__Record extracts__
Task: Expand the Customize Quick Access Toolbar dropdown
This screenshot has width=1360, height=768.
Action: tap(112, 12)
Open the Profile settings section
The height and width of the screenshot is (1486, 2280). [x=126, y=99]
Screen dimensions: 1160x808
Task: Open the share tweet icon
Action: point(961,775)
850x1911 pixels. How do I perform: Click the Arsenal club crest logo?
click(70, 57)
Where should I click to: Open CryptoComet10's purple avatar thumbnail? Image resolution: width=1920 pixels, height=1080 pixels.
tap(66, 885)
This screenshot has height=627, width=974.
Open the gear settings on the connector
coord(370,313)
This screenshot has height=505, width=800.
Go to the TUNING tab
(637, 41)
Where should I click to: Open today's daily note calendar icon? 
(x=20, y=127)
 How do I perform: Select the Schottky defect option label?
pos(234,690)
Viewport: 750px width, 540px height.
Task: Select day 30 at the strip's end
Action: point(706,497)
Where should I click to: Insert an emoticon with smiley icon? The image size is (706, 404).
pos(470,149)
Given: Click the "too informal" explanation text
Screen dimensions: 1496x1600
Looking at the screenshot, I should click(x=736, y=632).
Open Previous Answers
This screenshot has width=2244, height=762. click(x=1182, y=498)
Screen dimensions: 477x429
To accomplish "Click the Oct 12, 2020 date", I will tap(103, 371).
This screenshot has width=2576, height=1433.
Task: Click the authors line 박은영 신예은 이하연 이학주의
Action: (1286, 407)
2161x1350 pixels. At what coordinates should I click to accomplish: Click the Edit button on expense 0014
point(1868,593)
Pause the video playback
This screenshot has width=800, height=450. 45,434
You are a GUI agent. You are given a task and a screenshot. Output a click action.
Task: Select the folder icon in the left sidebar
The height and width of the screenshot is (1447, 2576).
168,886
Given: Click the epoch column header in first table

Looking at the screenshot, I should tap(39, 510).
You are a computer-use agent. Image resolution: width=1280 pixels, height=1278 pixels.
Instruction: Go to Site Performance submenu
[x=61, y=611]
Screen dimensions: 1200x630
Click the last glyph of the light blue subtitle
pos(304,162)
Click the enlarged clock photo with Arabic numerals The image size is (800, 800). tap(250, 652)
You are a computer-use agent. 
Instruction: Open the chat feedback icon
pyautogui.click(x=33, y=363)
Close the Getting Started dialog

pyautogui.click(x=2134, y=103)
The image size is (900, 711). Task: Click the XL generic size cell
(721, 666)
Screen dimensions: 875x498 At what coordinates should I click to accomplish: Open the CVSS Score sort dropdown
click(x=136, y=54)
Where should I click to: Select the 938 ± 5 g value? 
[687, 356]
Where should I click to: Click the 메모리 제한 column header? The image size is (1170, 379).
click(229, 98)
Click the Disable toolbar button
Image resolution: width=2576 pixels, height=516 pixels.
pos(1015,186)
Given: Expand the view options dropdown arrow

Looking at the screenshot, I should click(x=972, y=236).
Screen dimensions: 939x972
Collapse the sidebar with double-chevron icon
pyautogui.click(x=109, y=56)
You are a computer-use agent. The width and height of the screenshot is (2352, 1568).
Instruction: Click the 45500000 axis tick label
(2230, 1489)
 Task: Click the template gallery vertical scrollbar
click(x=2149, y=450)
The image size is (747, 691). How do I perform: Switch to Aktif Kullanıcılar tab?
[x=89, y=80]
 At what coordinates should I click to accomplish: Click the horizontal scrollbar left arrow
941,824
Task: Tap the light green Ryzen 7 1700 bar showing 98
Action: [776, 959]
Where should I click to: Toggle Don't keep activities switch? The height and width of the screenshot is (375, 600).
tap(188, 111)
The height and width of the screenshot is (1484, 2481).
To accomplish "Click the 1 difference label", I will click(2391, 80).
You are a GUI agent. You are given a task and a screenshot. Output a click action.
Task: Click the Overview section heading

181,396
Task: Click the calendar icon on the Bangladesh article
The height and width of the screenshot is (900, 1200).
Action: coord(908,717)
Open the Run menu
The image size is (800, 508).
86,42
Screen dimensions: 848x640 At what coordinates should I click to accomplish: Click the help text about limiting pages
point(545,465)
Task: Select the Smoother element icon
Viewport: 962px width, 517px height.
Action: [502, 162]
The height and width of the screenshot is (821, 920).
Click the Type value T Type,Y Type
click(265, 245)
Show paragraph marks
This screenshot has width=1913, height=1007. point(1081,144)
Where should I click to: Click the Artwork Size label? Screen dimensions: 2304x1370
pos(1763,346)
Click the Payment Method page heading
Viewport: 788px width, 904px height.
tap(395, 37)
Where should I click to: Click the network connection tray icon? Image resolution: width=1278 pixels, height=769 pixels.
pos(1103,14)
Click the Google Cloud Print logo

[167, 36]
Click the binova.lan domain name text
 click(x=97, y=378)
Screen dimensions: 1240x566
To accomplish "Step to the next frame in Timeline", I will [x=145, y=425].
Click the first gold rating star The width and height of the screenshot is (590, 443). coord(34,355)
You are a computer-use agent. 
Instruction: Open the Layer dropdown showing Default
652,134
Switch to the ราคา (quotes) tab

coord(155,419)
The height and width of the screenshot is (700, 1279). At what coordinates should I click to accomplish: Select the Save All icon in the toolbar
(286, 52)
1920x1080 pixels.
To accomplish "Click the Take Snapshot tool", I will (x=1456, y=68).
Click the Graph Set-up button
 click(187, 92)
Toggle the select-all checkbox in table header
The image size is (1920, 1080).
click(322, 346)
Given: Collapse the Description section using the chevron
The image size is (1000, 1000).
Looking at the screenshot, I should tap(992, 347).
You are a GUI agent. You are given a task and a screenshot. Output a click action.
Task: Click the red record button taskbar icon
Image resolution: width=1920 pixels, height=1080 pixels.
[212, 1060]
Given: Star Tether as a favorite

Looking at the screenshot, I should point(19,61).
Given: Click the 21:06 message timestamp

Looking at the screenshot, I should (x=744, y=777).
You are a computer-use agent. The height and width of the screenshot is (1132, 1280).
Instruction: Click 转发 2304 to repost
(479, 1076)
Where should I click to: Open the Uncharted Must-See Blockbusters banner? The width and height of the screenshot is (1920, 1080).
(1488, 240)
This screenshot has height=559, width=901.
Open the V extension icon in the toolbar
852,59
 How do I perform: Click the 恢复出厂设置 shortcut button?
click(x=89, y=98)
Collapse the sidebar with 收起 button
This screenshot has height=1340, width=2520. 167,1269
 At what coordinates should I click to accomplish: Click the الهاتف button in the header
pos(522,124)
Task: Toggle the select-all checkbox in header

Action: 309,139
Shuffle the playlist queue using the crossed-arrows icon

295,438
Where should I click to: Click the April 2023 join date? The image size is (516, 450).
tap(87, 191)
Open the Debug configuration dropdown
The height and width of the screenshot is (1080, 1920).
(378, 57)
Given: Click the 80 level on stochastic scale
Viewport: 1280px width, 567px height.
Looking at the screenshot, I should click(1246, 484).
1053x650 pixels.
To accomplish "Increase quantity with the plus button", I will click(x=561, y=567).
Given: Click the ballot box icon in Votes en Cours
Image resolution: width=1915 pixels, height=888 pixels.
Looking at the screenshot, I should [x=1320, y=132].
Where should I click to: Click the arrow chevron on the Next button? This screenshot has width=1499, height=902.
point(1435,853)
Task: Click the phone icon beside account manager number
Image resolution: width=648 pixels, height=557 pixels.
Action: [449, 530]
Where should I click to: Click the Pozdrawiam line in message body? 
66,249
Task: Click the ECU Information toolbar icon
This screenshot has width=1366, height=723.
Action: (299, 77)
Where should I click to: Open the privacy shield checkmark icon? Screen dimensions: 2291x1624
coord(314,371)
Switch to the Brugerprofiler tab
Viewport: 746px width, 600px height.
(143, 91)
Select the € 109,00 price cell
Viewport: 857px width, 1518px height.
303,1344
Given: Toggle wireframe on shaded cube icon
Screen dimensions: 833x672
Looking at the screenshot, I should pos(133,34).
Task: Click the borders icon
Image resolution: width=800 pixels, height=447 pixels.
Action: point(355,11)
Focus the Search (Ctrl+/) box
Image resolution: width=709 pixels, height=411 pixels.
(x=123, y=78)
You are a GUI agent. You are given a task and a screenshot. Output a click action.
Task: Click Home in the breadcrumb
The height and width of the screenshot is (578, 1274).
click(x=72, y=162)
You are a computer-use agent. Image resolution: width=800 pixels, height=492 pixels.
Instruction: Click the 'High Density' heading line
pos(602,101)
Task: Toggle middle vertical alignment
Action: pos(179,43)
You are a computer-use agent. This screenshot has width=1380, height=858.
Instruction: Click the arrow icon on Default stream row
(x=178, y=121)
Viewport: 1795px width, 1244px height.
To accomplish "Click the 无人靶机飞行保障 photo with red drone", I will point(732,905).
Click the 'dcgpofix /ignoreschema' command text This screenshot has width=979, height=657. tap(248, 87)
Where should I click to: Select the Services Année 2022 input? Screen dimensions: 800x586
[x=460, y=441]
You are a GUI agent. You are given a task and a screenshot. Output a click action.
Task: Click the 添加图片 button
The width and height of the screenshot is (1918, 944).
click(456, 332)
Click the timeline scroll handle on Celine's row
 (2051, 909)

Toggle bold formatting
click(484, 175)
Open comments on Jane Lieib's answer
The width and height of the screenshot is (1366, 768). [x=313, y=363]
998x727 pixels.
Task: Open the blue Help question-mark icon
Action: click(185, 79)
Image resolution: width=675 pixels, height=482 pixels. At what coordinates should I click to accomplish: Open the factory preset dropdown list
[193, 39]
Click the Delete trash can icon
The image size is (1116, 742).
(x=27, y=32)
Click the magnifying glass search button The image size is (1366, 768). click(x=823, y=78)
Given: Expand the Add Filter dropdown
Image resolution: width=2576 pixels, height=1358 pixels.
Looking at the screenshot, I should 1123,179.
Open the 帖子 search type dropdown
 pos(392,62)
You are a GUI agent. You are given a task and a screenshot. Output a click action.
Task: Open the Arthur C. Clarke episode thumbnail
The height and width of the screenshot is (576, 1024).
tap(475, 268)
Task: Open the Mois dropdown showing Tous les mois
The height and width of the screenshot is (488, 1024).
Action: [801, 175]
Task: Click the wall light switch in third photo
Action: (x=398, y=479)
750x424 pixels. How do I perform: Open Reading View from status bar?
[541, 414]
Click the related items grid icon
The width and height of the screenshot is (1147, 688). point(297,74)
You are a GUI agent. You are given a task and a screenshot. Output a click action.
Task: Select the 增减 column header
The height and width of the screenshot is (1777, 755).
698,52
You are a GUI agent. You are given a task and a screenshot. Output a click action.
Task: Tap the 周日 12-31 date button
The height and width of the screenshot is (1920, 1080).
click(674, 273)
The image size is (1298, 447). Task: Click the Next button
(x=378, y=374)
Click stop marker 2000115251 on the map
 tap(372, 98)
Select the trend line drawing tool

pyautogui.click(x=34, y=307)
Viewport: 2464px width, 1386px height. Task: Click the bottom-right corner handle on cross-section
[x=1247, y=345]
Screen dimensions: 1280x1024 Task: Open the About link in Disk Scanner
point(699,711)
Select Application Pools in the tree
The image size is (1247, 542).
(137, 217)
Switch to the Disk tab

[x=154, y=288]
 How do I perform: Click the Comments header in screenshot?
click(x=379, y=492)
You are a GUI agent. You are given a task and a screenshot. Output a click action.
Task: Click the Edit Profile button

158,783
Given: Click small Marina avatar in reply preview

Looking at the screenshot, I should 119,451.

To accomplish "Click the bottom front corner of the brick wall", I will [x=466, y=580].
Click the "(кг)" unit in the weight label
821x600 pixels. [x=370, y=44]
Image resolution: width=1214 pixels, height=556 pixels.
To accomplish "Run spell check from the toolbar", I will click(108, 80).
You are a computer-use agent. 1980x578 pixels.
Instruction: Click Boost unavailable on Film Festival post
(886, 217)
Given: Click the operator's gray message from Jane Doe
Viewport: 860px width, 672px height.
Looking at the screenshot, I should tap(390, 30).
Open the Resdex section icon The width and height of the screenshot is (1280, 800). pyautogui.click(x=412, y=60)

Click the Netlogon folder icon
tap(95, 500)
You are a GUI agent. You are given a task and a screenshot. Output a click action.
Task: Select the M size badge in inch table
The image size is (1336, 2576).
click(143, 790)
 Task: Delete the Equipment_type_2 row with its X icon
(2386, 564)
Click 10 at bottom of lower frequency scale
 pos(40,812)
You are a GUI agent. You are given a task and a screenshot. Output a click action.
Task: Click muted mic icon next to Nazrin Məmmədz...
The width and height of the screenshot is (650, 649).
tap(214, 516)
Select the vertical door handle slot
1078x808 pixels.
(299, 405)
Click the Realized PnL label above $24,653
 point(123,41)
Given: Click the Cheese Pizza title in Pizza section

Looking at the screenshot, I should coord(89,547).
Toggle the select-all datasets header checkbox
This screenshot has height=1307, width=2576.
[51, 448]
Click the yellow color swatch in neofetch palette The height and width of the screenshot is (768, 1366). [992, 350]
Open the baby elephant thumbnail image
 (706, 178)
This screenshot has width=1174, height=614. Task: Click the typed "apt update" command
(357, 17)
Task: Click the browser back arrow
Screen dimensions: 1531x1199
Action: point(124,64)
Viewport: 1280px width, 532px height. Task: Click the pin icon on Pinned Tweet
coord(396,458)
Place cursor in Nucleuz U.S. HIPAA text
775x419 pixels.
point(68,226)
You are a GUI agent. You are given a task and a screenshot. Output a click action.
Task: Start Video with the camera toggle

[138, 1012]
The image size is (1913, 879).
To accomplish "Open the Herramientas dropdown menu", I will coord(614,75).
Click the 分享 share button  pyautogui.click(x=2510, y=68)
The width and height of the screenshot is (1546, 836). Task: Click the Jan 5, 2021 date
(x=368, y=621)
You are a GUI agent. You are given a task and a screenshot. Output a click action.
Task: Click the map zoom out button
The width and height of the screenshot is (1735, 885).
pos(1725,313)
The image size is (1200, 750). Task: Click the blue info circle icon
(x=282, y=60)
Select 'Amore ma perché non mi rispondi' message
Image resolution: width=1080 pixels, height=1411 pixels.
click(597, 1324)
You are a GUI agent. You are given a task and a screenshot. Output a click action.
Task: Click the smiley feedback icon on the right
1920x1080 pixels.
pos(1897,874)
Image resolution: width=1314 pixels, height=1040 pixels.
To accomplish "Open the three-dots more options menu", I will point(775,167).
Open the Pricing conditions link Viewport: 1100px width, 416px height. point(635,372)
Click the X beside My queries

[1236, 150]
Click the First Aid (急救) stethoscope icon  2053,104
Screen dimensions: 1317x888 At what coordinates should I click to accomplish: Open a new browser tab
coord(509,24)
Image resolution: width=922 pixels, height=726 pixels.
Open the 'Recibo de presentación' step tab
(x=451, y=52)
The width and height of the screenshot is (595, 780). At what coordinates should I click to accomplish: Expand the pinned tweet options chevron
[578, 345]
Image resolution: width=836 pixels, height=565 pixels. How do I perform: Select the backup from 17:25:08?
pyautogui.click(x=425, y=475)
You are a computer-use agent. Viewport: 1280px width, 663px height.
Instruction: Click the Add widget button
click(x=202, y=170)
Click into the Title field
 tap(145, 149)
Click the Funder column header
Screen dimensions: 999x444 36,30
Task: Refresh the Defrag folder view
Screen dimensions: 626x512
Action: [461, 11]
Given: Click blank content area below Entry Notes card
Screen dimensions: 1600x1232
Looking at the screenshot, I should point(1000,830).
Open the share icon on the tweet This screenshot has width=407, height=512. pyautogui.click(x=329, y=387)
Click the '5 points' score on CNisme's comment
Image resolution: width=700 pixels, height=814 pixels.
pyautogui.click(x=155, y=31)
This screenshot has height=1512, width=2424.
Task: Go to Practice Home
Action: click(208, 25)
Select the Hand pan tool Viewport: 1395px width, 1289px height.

__What you need to do__
Turn the records starting with the line that contains "Given: Collapse the" and going on through the line that contains "Looking at the screenshot, I should tap(992, 347)." into a JSON list of strings, one string per line, with blank lines left out.

__Output of the task__
[
  "Given: Collapse the Description section using the chevron",
  "The image size is (1000, 1000).",
  "Looking at the screenshot, I should tap(992, 347)."
]